» **Your assignment**: Count how many lines hold "will" in the records, and respond with that number by itself.

Saved entries:

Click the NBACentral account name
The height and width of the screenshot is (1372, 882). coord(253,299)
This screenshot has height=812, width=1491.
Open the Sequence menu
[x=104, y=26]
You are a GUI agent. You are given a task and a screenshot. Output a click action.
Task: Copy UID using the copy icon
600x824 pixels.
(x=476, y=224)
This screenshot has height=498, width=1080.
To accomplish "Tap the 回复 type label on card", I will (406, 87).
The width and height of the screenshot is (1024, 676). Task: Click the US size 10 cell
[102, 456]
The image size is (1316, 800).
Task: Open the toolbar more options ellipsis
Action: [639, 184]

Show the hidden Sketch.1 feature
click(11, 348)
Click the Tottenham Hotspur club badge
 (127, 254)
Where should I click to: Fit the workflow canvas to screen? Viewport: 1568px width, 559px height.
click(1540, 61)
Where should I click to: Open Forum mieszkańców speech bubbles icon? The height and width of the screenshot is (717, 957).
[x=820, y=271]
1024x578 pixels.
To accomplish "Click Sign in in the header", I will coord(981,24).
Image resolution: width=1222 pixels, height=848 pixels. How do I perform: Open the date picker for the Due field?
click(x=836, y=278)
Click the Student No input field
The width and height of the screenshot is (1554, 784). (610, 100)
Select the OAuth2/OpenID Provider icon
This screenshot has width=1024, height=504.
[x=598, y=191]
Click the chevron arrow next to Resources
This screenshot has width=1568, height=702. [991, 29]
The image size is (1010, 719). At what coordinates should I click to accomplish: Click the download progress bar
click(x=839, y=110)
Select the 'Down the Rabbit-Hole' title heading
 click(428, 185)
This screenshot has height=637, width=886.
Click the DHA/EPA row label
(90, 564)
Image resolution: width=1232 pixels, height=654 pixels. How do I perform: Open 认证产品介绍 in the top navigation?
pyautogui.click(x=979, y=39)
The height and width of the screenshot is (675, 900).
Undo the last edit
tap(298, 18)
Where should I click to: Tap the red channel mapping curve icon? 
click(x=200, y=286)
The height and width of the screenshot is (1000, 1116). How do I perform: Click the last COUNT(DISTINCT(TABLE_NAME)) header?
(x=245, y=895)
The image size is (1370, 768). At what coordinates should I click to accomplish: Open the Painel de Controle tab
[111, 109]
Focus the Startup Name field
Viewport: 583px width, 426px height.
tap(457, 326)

» **Result of the exercise**: 2